Glad to see you out there smoking something Pops!!! The cheese is going the be Great!!!
Gotta love them Q-Matz!!! Oh and that AMNPS is pretty Amazen too!!
Tell us how you like the corn cob pellets, I've never tried them!


----------



## smokinhusker (Oct 24, 2013)

Great! Longhorn is a fav of mine.


----------



## themule69 (Oct 24, 2013)

Your going to have some fine eating in a couple of weeks.

Happy smoken.

David


----------



## oregon smoker (Oct 24, 2013)

yes please give us an update on the corn cob.

tom


----------



## pops6927 (Oct 24, 2013)

Let the good smoke roll until 1:30, 5½ hours.  Of course, the cheeses all tipped over, lol, but that just made a very nice pattern on them from the Q-Matz!  Very easily lifted them from the Q-Matz, no sticking at all even though some of them softened (the Texas sun quickly heated up the inside of the smokehouse to 105°). and put on a platter:













009.JPG



__ pops6927
__ Oct 24, 2013


















011.JPG



__ pops6927
__ Oct 24, 2013






Mmmmm!  Yes, you accurately count only 11 pieces coming out... quality control, y'know!
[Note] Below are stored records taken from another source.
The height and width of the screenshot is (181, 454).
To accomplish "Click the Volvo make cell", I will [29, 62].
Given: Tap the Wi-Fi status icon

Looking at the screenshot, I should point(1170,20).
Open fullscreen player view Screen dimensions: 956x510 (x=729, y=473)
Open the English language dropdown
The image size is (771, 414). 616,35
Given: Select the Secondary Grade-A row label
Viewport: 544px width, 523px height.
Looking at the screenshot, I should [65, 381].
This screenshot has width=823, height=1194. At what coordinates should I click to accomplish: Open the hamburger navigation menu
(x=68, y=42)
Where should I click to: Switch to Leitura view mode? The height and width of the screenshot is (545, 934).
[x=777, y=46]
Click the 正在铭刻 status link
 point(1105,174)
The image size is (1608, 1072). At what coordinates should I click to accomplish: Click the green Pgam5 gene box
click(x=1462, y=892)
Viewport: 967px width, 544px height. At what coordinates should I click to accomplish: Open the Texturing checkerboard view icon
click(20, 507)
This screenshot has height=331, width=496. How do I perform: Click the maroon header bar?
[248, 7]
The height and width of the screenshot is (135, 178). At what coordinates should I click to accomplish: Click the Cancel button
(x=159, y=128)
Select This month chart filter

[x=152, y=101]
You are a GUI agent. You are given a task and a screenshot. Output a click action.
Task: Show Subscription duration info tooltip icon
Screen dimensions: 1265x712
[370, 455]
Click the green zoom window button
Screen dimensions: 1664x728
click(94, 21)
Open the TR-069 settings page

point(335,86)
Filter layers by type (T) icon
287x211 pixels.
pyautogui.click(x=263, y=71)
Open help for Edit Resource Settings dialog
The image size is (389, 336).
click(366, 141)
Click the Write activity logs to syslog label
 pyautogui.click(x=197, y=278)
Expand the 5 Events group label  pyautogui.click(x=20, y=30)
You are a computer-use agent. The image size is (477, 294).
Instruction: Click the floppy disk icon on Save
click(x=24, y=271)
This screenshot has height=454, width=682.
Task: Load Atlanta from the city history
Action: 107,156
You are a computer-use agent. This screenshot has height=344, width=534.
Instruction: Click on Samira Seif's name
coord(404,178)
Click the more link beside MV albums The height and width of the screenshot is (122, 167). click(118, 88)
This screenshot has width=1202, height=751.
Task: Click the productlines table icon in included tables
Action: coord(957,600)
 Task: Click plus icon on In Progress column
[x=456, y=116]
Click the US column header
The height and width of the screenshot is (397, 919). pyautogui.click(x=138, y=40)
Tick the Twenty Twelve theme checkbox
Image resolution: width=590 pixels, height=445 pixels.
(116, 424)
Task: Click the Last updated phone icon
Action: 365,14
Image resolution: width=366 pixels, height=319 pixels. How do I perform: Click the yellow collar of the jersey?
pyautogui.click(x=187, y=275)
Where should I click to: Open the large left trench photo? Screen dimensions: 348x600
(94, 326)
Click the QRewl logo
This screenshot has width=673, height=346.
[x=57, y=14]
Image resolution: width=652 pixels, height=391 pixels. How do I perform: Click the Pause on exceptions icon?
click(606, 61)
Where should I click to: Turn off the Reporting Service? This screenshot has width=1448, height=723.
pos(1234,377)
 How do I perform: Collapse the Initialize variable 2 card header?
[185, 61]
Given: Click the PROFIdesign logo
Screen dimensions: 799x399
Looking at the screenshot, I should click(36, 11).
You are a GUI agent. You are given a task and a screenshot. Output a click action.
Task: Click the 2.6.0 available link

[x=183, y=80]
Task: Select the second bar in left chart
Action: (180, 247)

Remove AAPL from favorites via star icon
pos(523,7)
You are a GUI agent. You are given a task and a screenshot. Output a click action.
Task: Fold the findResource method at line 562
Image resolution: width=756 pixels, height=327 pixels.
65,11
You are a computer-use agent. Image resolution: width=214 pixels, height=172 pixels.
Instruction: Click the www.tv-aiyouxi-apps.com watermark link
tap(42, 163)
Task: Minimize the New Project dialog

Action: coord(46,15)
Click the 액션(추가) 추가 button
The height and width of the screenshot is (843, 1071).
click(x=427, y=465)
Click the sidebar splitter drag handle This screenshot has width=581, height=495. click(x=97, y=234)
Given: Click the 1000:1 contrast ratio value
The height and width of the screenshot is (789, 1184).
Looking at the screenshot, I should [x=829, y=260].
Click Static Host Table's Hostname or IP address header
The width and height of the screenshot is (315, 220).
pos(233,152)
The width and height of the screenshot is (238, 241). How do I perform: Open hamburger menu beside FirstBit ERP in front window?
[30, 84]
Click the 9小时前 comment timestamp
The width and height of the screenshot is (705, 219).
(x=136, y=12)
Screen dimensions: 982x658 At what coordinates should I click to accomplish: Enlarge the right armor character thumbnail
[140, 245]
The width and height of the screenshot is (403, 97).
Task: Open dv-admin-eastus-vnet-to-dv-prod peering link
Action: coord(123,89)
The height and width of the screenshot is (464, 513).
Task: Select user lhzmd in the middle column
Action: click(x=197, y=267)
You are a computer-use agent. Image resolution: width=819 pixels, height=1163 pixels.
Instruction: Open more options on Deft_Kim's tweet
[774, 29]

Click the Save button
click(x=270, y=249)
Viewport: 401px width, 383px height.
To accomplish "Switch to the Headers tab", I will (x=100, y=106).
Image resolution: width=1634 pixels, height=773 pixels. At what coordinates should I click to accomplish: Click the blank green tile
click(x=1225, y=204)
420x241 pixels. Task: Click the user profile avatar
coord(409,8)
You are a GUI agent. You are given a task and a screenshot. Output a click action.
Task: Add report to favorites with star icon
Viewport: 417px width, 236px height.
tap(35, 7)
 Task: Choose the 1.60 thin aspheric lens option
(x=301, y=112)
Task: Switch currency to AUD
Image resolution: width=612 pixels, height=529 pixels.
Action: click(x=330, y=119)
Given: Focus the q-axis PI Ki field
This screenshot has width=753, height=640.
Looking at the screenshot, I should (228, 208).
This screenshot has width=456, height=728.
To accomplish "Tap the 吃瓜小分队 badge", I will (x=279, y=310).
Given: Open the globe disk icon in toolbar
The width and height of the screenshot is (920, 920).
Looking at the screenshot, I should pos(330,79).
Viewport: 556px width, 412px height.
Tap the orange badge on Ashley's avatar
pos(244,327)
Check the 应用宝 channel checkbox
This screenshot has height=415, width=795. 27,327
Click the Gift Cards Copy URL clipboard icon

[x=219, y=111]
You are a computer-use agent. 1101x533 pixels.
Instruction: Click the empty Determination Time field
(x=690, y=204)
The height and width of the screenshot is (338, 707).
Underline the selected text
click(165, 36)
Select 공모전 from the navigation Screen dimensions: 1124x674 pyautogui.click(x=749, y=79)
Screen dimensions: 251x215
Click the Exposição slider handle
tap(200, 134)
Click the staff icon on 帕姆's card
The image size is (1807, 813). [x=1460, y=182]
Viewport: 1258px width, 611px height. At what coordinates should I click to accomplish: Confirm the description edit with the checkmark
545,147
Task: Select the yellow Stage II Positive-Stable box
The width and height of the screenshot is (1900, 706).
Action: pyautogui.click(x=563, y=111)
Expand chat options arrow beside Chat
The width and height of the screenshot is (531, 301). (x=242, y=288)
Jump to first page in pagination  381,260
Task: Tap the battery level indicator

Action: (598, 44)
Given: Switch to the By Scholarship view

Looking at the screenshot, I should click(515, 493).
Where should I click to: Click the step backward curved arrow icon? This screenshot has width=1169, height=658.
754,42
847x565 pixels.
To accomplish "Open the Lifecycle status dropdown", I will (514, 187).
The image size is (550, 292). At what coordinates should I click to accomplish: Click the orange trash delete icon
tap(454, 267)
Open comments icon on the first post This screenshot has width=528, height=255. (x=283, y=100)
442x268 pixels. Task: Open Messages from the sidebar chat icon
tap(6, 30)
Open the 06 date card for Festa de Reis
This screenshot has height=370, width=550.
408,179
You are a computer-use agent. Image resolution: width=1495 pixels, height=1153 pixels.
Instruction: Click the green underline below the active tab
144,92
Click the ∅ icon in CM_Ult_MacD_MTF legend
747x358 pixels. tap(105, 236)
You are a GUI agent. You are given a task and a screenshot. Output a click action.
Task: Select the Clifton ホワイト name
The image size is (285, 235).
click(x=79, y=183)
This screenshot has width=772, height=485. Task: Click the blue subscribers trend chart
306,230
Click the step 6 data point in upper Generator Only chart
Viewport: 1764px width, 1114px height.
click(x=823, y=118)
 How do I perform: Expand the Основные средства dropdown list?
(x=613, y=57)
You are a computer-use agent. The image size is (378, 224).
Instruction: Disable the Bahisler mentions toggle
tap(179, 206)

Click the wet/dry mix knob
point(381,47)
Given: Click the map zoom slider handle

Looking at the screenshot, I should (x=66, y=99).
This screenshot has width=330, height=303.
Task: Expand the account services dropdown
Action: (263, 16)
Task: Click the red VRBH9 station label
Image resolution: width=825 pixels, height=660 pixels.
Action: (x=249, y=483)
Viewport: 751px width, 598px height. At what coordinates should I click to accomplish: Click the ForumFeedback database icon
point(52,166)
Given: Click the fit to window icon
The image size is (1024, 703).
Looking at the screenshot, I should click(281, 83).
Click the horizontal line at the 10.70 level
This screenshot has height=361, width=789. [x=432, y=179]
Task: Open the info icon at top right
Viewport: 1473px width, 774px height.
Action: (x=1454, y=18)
Packaged up into ziplocs immediately to get the smoky goodness sealed inside!













012.JPG



__ pops6927
__ Oct 24, 2013






And into the back fridge to mellow a month. Taking this to our son's Thanksgiving party the day before Thanksgiving; he cooks a spaghetti dinner for all the employees and plenty enough to take home to their families so they don't have to cook dinner, just get ready for the holiday!  Bake pies, cakes, cookies, chop celery and onion for the stuffing tomorrow, etc.  Smoked cheese and crackers in the morning for appetizers!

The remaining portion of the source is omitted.